[Records for locating words and elements]
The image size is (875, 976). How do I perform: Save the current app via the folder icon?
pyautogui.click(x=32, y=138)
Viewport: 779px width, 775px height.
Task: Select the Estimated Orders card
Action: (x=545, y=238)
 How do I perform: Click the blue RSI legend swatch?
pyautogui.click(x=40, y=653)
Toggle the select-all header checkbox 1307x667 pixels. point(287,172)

> Exercise aim:
Return every one of the items above unchanged, line for line.

> Worked answer:
The image size is (875, 976). How do I perform: Save the current app via the folder icon?
pyautogui.click(x=32, y=138)
Viewport: 779px width, 775px height.
Task: Select the Estimated Orders card
Action: (x=545, y=238)
 How do I perform: Click the blue RSI legend swatch?
pyautogui.click(x=40, y=653)
Toggle the select-all header checkbox 1307x667 pixels. point(287,172)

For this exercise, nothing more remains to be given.